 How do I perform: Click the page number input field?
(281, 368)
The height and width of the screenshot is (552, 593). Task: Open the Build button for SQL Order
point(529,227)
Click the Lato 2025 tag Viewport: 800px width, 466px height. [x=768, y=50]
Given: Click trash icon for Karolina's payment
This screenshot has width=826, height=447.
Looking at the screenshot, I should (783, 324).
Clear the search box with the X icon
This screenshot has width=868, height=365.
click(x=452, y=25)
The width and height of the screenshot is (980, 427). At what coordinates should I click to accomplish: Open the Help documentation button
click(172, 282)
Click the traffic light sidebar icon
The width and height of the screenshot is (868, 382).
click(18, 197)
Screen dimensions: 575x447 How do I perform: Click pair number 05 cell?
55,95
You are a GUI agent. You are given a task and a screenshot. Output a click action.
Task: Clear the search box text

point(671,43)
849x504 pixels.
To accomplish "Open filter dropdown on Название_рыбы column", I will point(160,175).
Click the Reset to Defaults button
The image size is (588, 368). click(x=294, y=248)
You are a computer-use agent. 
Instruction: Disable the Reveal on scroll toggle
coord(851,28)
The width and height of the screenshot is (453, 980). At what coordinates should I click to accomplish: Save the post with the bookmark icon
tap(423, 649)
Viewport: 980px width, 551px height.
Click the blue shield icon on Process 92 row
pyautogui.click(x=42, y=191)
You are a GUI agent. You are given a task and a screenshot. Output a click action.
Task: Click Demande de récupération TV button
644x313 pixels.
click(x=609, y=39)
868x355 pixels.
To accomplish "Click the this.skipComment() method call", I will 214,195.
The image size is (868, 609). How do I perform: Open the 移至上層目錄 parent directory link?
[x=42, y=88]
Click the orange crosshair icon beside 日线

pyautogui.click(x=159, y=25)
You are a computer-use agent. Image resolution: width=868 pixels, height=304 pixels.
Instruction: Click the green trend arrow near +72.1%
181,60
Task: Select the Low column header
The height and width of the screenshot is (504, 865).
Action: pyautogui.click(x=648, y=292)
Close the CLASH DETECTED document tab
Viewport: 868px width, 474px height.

::::::::

Exercise aim
Find and copy each line of the data where "Viewport" is present.

Expected answer
Click the Lato 2025 tag Viewport: 800px width, 466px height. [x=768, y=50]
Viewport: 980px width, 551px height.
Viewport: 868px width, 474px height.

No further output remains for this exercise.